Pod koniec 2010 roku wprowadzono zmiany w ustawie o ochronie zdrowia przed następstwami używania tytoniu i wyrobów tytoniowych. Zakazem palenia wyrobów tytoniowych między innymi objęto restauracje, place zabaw dla dzieci czy przystanki komunikacji publicznej. Od tego czasu minęło pięć lat. Wszystkie przystanki, a w szczególności wiaty przystankowe, posiadają informacje o obowiązującym zakazie palenia wyrobów tytoniowych.

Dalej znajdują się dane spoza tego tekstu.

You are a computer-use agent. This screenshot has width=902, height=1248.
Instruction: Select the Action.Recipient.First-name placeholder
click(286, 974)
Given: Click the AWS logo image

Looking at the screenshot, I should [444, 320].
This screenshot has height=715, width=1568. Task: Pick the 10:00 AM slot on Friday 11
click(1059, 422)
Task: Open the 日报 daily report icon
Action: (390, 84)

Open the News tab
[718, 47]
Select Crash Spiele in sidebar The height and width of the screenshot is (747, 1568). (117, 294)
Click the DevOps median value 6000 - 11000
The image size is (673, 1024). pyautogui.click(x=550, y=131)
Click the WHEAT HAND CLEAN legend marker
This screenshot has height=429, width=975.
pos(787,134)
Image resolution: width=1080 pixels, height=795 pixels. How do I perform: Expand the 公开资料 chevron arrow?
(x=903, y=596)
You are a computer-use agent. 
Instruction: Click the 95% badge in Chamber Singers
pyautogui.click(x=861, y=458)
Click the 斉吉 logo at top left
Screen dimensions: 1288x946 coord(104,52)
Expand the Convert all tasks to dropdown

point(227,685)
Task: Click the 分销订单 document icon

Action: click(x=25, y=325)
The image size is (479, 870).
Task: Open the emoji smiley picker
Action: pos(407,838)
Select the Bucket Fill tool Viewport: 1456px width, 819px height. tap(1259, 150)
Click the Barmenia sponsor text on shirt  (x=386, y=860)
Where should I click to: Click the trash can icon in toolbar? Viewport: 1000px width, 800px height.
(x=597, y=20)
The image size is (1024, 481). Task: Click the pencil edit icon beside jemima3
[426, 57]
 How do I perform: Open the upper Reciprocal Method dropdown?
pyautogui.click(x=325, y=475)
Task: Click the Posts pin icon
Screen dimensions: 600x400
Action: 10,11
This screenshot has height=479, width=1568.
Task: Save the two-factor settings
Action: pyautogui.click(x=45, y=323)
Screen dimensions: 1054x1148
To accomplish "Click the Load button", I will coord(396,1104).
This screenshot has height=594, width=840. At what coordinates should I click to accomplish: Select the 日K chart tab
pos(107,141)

Pomimo to, dwaj mężczyźni siedząc pod wiatą przystanku tramwajowego przy ul. 28 Czerwca 1956 r, zignorowali obowiązujące przepisy oraz zdrowie innych osób oczekujących na przystanku i palili papierosy – informuje Przemysław Piwecki, rzecznik Straży.
Interwencję przeprowadził Paweł Szramski, strażnik z 15-letnim stażem prac: Powodem naszej interwencji oczywiście były palone papierosy w miejscu objętym zakazem. W trakcie legitymowania okazało się, że mężczyźni nie posiadają żadnego dokumentu tożsamości. Ustalenie danych osoby, która popełnia wykroczenie, jest podstawową czynnością przy każdej interwencji, nawet jeżeli chcemy tylko pouczyć osobę o obowiązujących przepisach. W tym przypadku zauważyliśmy, że z każdą chwilą mężczyźni ci stają się coraz bardziej podenerwowani.
W takiej sytuacji tożsamość może sprawdzić policja. Wezwany patrol szybko ustalił, że jeden z mężczyzn był poszukiwany za kradzież i powinien w tym czasie przebywać w areszcie.
*Nie wiesz co to są ćmiki? Podpowiadamy, że to w gwarze poznańskiej papierosy.